Mount Zion PDF Print E-mail

On Mount Zion we have King David's tomb/the Grave of the Last Kings of the house of David (yes, you read that correctly. NOT the grave of King David). According to the famous tour guide Hayim Mageni z"l, the actual Mt. Zion is another reference to Mt. Moriah, where the Temple stood, and what is presently known as Mt. Zion is actually a shortened version of "HaHar sheRoim Memenu Et Zion", the mount from which you can see Zion. Similarly, what is today known as Kever David is actually (in his opinion based on many sources) a shortened version of "Kevrei Malchut Beit David," the graves of the kings of the House of David.

According to many other opinions, this is indeed the place where King David and other kings were buried. Don't let the differing opinions deter you from visiting. The spirituality is there no matter who is buried underneath. Across the way is the tomb of Oskar Schindler of "Schindlers List." Cross the street by the bus stop, go through the gate and down 2 levels and look for the gravestone covered with stones (as opposed to flowers).

 

Recent excavations outside of Zion Gate, sponsored by the Israel Antiquities Authorities and the Ir David Foundation, have uncovered the southern wall of the city which was constructed at the time of the Hasmoneans in the second century BC. The original excavation took place int he 1890's by archaeologist Frederick Jones Bliss and architect Archibald Dickie of the Palestine Exploration Fund.  Thier excavation shafts had been filled in and forgotten until current dig director Yehiel Zelinger undertook the new excavation to identify and re-excavate the walls.
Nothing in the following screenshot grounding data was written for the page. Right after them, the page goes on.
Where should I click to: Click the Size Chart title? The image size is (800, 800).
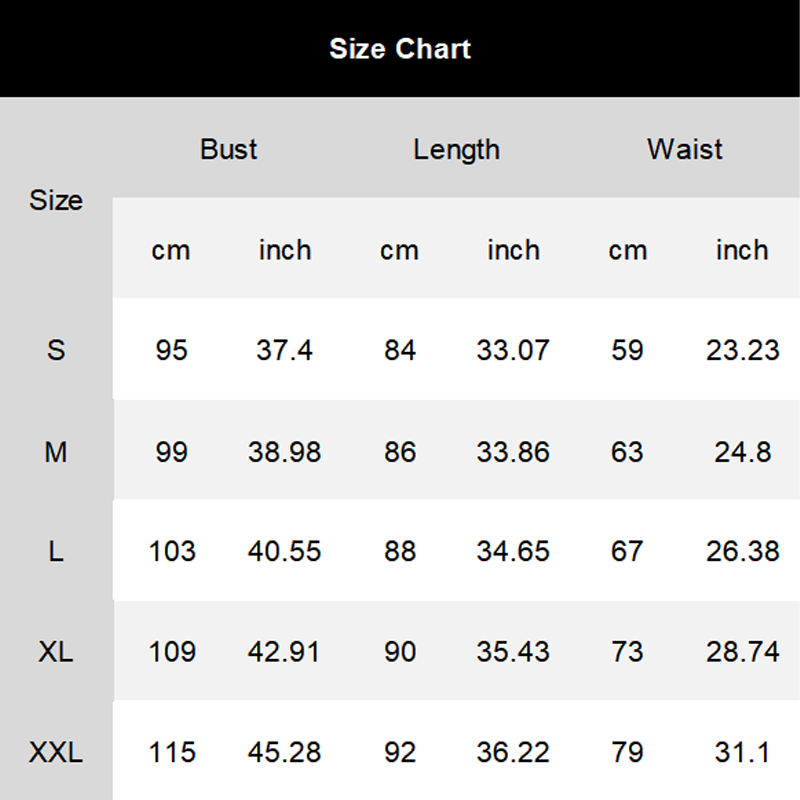click(x=400, y=49)
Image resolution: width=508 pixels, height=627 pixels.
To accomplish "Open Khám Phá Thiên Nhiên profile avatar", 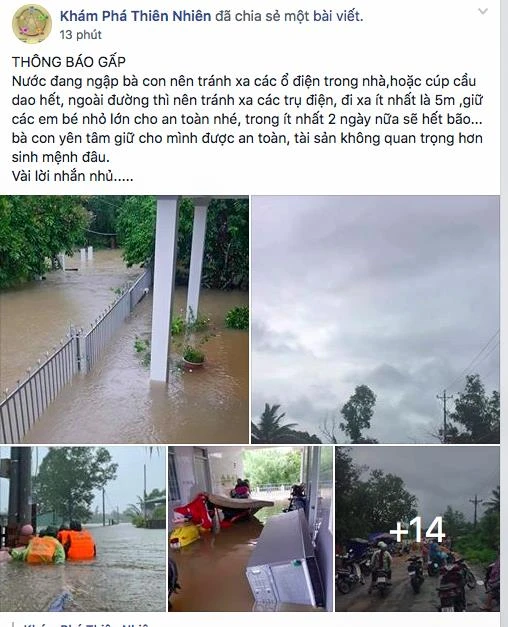I will (x=32, y=24).
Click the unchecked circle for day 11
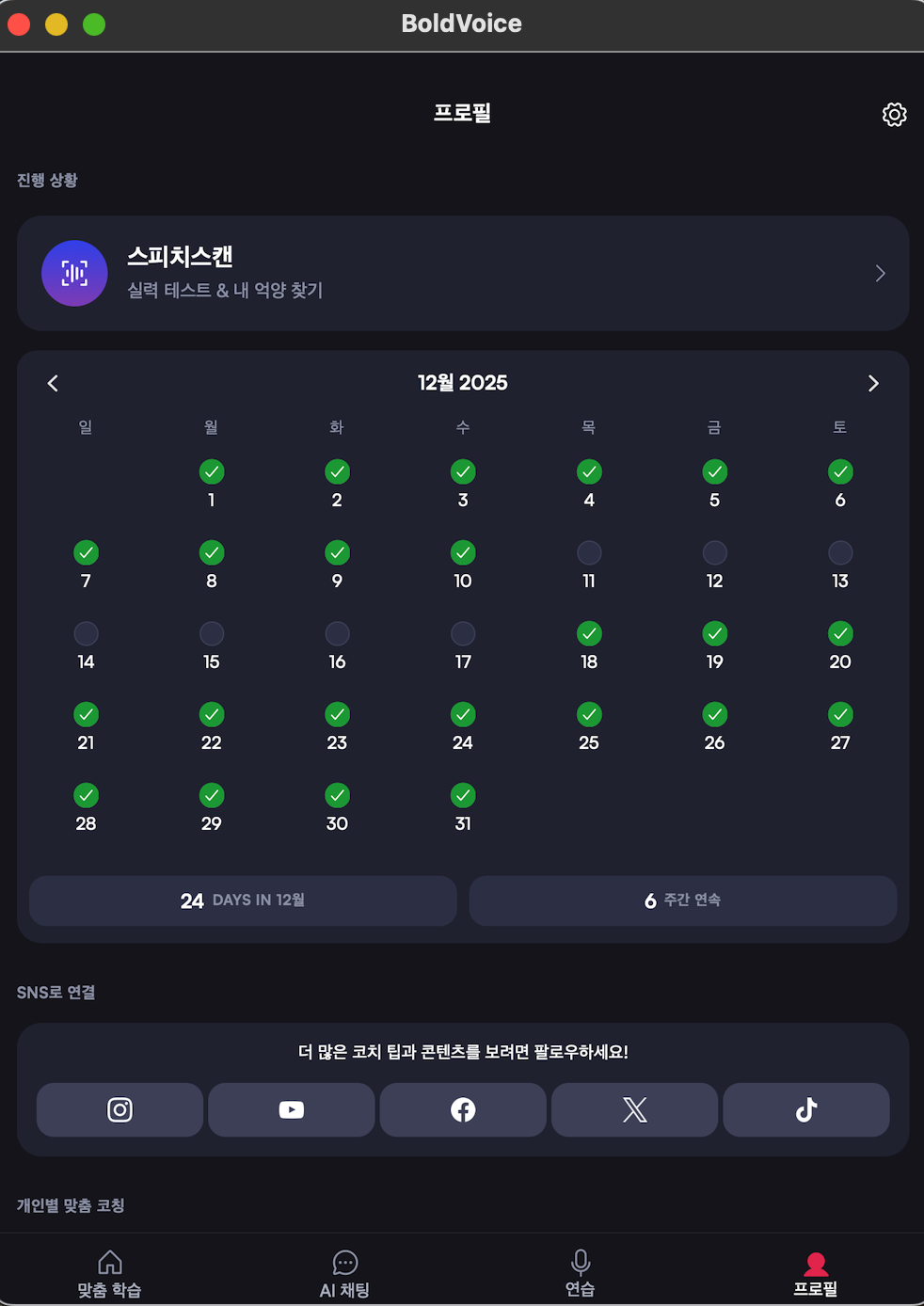This screenshot has height=1306, width=924. coord(589,552)
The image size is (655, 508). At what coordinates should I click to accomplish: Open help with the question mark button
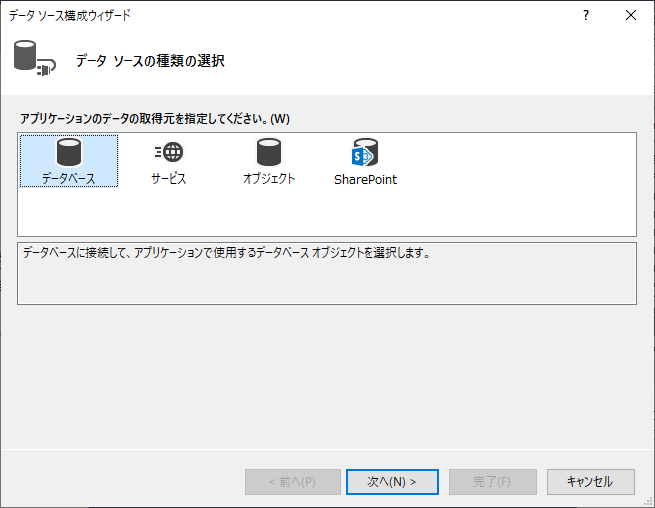(x=586, y=15)
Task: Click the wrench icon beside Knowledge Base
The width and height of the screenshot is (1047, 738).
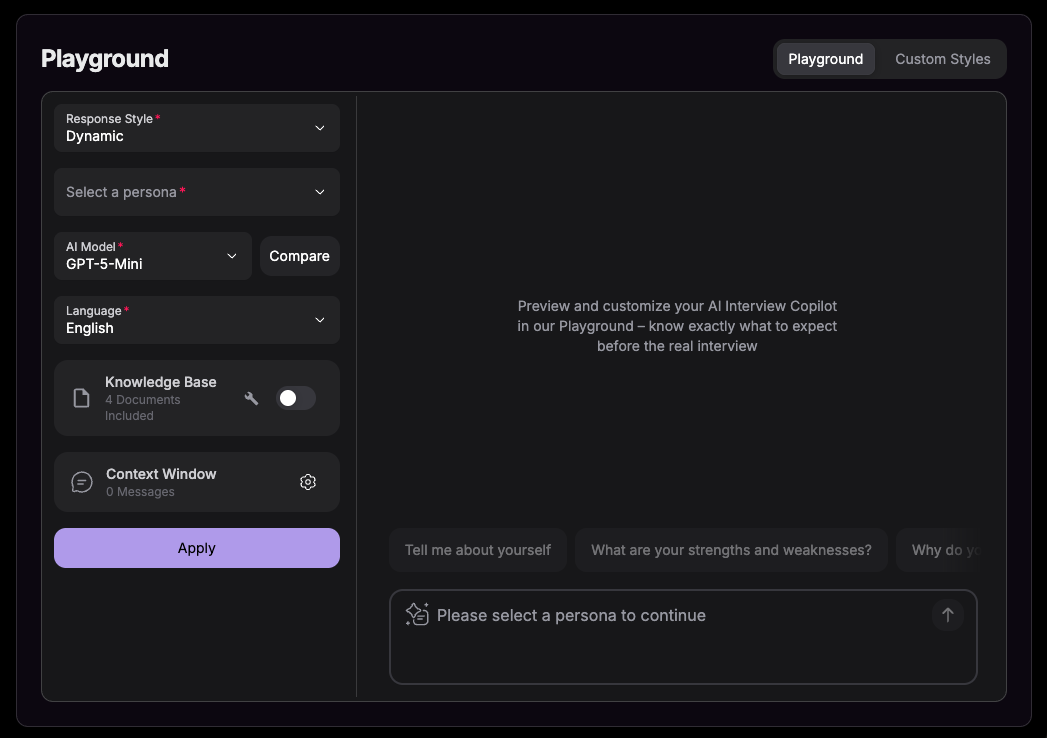Action: click(x=251, y=397)
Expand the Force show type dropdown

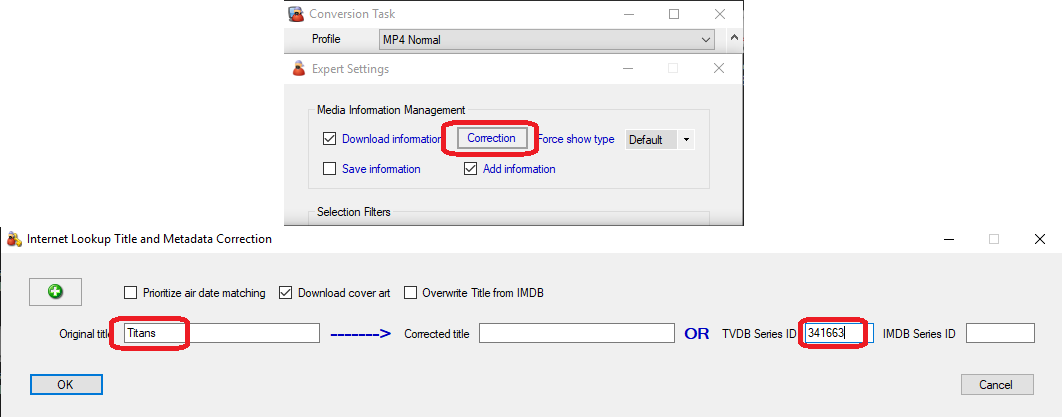click(x=659, y=140)
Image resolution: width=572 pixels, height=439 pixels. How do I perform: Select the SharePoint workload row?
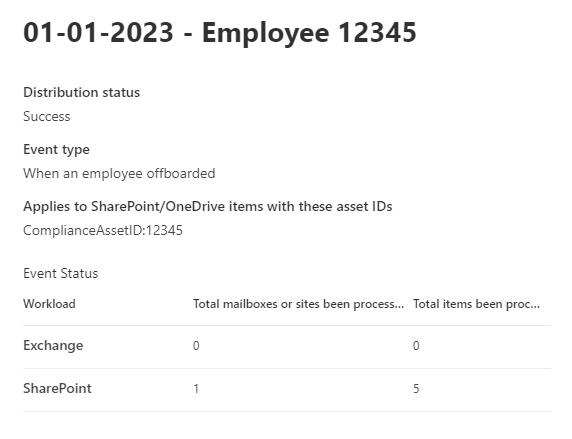(287, 389)
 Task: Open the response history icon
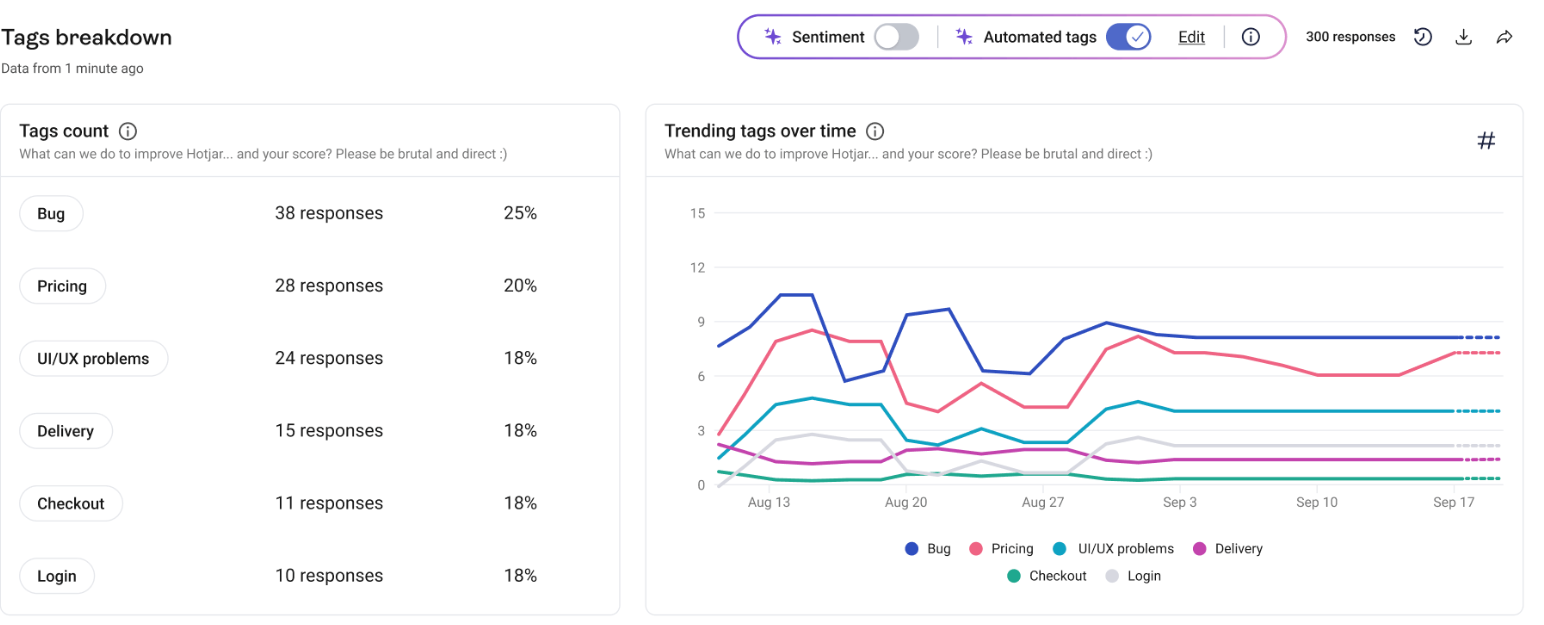1423,36
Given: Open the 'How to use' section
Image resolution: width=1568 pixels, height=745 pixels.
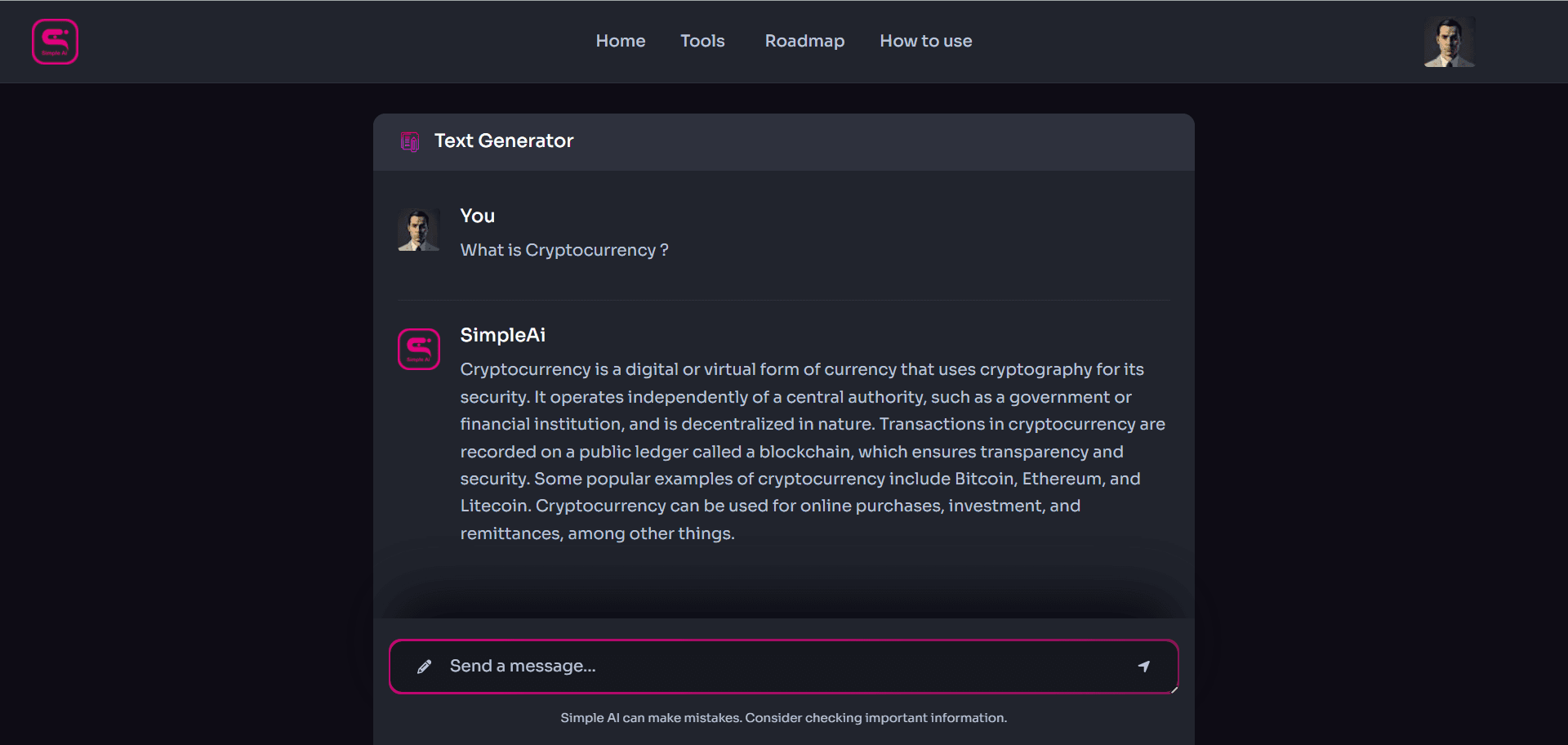Looking at the screenshot, I should [x=925, y=41].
The following information is quoted from the November/December 2008 edition of Biblical Archaeological Reveiw on the finds on Mt. Zion:

"The fortifications themselves are of typical Hasmonean construction. The blocks have a dressed boss protruding in the center and are laid out in a header-stretcher pattern that required no mortar. The excavations revealed a tower on this site that survived to an impressive height of 10.5 feet (3.2 m). The IAA has identified the tower as part of the “First Wall” described by Josephus in The Jewish Wars.Located only 13 feet above this tower wall, and directly in line with it, excavators also revealed another city wall dating to the Byzantine period (324–640 A.D.), when Jerusalem was a major site of Christian pilgrimage. The construction of this later wall is traditionally attributed to Empress Eudocia, who lived during the first half of the fifth century and settled in Jerusalem after separating from her husband, Emperor Theodosius II. Zelinger and his team recovered numerous pottery sherds in a soil fill abutting the wall that helped them date the construction to before the destruction of Jerusalem in 70 A.D. According to Zelinger this area was probably a rubbish dump just outside the ancient city, which explains the number of broken and fragmentary vessels. This bowl fragment dates to the late Roman period (third–fourth century A.D.)."